It was started by Marconi in 1897. It took him about three years to get transcontinental communication. I mean we think we're so great now-- being able to have research move as quickly as it does-- but if you think of the amount of time it takes to create a new wireless system, it's a whole lot larger now than it was then. I mean he moved very fast. I mean the technology was very primitive and very simple. It was not a billion dollar business. But in fact it was very, very rapid. But what's happened since, with wireless, has been very fitful.
Businesses have started. Businesses have stopped. People have tried to do one thing. People have tried to do another thing. They name things by something different all the time. I mean one sort of amusing thing is back in the early seventies the army was trying very hard to get wireless communication in the field. And they called this packet radio. And they had all the universities in the country spending enormous amounts of time developing packet radio. Writing many papers about it. They finally got disgusted because nothing was happening. So they pulled all the funding for that.
And about five years later, when the people at DARPA and NSF and all of that forgot about this unpleasant experience, people started talking about ad hoc networks. Guess what an ad hoc network is? Same thing as packet radio. Just a new name for an old system, and suddenly the money started flowing in again. We don't know whether it'll be any better this time than it was last time. But anyway that's the way funding goes.

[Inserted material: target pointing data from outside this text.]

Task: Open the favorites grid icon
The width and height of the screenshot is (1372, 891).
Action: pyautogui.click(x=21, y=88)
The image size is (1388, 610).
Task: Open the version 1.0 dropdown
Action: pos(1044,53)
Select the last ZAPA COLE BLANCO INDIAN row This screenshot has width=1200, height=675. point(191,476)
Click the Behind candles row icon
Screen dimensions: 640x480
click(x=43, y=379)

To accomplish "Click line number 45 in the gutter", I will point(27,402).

OK, what we're going to talk about in this class is sort of an old fashioned thing. It's not as sexy as what all these other systems are. It's just cellular networks. It's probably because that's well understood by now, and it's because we can talk about all of these fundamental problems that occur in mobile communication just in the context of this one kind of system that, by now, is reasonably well understood. When you're doing cellular communication, you wind up with a large bunch of mobiles all communicating with one base station. OK, in other words you don't have the kind of thing you had in the packet radio network or in the ad hoc network, where you have a huge number of mobile telephones which are all communicating to each other. And where one phone has to relay things for others. You wind up with a very complicated network problem.
Here, it's in a sense, a much simpler and more sane structure. Because you're using mobile for doing the things that mobile does well. And you're using wires for the things that wires do very well. Mainly you have lots of mobiles which are moving all over the place. You have these fixed base stations which are big and expensive, and put up on hills or on buildings or on big poles or something. And you spend a lot of money on them. You have optical fibers or cables or what have you running between them or running from them to what's called a MTSO. Mobile Something Subscriber Office-- and I can never remember what those letters stand for-- Mobile Telephone Subscriber Office. All I had to do to remember that was thank this was done by telephone engineers. No, Mobile Telephone Switching Office and telephone engineers think in terms of switching and in terms of telephones. And mobile and offices just follows along.
So the way these systems work is you go from a mobile to a base station. From the base station to one of these MTSOs, which is just a big switching center. From there you're in the wired network. And from there you can either go back to a mobile or go back to a wire line telephone or go anywhere you want to. But but the point in that, and I think this is important to remember, is that cellular networks are an appendage of the wire line network. And you always have this wire line network in the middle. You probably always will. Because wire line networks have things like fiber which carries enormous amounts of data very, very cheaply. And mobile is very limited as far as capacity goes. And it's very noisy.
OK, so that lets us avoid the question of how do you do relaying. When you see pictures of this, people draw pictures of hexagon cells.
AUDIENCE: [UNINTELLIGIBLE] turn around.
PROFESSOR: Oh, when I hit this, and it uh, OK. I mean there's not much information on this picture anyway but, [LAUGHTER] OK, but people think in terms of base stations put down uniformly with nice hexagons around them. And any time a mobile within one hexagon it communicates with the base station which is at the center of that hexagon. And in reality what happens is that the base stations are spread all over the place in a very haphazard way. I shouldn't say haphazard, because people worked very hard to find places to put these base stations. Because you need to rent real estate, or buy real estate to put them in. You have to find out somehow what kind of coverage they have. And it's a very fascinating and very difficult problem.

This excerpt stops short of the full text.